Oleh: Ashari, SIP.*
Membaca Novel Ahmad Fuadi yang bercerita perjalanan hidupnya ini memang terasa mengasyikan. Pembaca ‘dipaksa’ untuk terus ingin tahu kelanjutannya. Di buku ke-3 dari Trilogi Negeri 5 Menara ini, penulis bercerita dari bagaimana suasana kos di Bandung, gigihnya mencari kerja di Jakarta hingga mengarungi separuh duniadi Eropa.
Pembelaan yang kuat akan cita-cita yang menjulang nampak jelas dalam perjalanan Ahmad Fuadi ini. Memberikan pesan kepada pembacanya untuk tidak mudah putus asa dalam mengarungi hidup dan meraih mimpi. Dari masa-masa jaya hingga sulit penulis ceritakan. Seperti nampak dalam bahasan Koran Kurus, A.Fuadi yang dalam Novel itu dianalogkan sebagai Alif Fikri, harus menerima kenyataan pahit, tulisannya tidak lagi bisa dimuat bukan lantaran kualitas yang buruk, namun kondisi jaman yang memaksanya. Amukan badai krisis ekonomi tahun 1998 berimbas hingga ke Bandung. (Hal 11-19).Membuat koran harus menipiskan halamannya. Demi bertahan.
Ada 46 item atau judul yang dirangkum A.Fuadi hingga berakhir pada Muara di Atas Muara sebagai ending dari buku yang sudah masuk cetak ke-5. Pergulatan Alif Fikri dalam meraih mimpi diracik dengan apik dan penuh haru. Meski ada masa-masa sulit yang harus dilalui, namun tidak menguras pembaca untuk meneteskan air mata. Namun justru semangat heroik untuk bersabar di jalannya. (Baca Doktor Alif, hal 67).

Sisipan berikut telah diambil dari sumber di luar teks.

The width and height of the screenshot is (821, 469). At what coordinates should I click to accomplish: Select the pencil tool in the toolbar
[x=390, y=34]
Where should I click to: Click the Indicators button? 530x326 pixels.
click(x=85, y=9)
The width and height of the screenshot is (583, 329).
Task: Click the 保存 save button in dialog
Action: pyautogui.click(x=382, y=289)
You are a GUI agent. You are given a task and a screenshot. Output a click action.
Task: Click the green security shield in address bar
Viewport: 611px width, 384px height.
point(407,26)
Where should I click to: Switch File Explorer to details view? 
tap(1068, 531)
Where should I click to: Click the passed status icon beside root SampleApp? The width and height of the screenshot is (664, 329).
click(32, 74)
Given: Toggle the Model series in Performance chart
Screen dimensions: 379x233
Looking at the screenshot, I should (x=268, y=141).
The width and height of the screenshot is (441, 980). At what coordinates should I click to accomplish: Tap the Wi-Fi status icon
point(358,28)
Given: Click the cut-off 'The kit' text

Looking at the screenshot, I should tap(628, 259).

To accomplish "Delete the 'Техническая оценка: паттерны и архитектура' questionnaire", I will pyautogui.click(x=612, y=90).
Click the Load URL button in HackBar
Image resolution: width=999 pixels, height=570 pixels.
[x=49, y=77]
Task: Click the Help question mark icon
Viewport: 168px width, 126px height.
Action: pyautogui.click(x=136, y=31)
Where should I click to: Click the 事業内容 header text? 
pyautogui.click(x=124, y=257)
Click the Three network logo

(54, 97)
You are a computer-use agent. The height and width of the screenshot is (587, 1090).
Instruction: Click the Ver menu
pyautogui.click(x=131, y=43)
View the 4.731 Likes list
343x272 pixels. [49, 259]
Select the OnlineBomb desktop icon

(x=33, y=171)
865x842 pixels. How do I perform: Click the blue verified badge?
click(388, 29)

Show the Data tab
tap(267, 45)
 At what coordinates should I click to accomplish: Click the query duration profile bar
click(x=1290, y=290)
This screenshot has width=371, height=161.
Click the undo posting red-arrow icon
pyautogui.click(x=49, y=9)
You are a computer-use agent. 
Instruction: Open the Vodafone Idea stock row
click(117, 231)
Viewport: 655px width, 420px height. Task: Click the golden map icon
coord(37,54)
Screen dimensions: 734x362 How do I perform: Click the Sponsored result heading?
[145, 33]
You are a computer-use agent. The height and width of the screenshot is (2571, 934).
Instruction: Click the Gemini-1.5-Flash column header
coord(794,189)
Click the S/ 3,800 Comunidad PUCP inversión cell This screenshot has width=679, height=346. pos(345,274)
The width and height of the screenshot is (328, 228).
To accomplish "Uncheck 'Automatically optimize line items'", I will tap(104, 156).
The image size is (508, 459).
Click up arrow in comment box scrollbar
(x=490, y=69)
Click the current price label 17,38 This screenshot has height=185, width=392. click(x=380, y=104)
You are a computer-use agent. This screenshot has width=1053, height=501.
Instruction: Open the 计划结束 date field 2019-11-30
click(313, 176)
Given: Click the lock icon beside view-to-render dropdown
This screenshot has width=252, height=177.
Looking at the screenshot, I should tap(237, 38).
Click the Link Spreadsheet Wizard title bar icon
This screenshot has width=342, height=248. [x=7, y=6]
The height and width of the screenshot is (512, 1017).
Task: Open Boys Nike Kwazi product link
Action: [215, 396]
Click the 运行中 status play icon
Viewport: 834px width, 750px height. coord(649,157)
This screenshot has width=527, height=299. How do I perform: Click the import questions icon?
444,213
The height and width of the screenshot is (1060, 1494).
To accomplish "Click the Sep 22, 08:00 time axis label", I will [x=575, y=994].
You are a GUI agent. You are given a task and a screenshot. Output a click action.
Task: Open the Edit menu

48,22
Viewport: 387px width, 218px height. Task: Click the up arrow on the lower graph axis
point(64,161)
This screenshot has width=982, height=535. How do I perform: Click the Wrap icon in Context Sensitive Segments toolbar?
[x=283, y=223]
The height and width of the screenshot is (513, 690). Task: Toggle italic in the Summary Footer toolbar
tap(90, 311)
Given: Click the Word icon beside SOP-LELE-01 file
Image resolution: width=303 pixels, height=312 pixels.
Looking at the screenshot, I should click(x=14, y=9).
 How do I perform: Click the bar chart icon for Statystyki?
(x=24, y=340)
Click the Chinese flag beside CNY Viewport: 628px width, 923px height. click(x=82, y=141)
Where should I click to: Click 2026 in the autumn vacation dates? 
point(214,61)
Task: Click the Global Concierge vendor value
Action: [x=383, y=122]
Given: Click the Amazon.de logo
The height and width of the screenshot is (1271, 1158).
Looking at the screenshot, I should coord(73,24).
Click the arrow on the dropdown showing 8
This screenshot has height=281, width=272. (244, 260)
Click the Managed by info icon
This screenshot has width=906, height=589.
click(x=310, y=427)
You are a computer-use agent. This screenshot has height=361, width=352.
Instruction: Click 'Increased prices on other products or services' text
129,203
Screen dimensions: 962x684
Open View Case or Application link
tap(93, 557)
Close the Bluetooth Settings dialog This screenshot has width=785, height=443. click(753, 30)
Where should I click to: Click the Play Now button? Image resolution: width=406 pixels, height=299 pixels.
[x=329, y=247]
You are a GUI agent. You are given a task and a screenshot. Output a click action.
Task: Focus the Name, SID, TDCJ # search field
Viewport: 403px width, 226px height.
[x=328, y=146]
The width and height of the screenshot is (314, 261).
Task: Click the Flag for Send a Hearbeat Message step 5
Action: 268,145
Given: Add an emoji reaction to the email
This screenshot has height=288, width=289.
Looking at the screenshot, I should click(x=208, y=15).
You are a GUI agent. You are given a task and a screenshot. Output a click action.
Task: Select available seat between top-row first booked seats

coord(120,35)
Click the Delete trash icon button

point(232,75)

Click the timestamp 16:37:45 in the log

Dari sekian banyak bab, kisah asmara Alif ke-2 dengan Dinara membetot naluri untuk mengikutinya dengan khusuk. Tanpa dibumbui nafsu syahwat yang menggelora. Diawali dari pandangan pertamanya di Kantor Derap, Alif sudah merasa terpesona. Ada sesuatu yang hebat hingga Alif harus mencari tahu siapa dia. “Perasaan saya pernah bertemu, tapi dimana?” kata Alif dalam hati. Hingga Alif harus mengejarnya, ketika dia pergi dari wawancara awal sebagai wartawan. Alif sempat diledek oleh staf redaksi, “Naksir ya, dia calon anak baru di sini, doakan saja semoga diterima?” (baca : Wajah di Ujung Tangga, hal 113).
Pendekatan-pendekatan Alif ke Dinara juga digambarkan di novel ini. Termasuk kegamangan Alif untuk mengungkapkan rasa cintanya karena disergap oleh rasa malu. Kisah cinta Alif ini nampaknya mulai diendus oleh Pimpinan Redaksi, Mas Aji. terbukti sampai dia harus mendapatkan support untuk mendapatkan Dinara yang waktu itu menjadi ‘bunga’ di kantor Derap.
Cerita selanjutnya menggambarkan bagaimana ia mengembara ke Eropa. Hingga tarik ulur harus pulang ke Indonesia. Agar dirinya menjadi orang yang bermanfaat bagi orang lain. Yang kemudian dibuktikan dengan mendidikan Komunitas Negeri 5 Menara, salah satu program hebatnya mendidikan 1000 PAUD di Indonesia. Rintisan itu sudah mulai berjalan. Ahmad Fuadi ingin berpesan lewat novel ini bahwa itu sederhana. Ketika kita bisa membahagiakan orang lain.
Namun ada sisi yang menurut saya agak kurang dibahas, adalah kurangnya informasi yang mendalam tentang keluarga Alif Fikri sendiri, berapa jumlah anaknya, sudah sekolah dimana? Juga bagaimana kehidupan Amak dan dua adiknya pasca di tinggal belajar di manca. Atau semua itu akan dibahas pada novel yang lain? Kita masih tunggu.Sekian.
*Ashari, S.IP – Mengajar di SMP Muhammadiyah 1 Turi Sleman.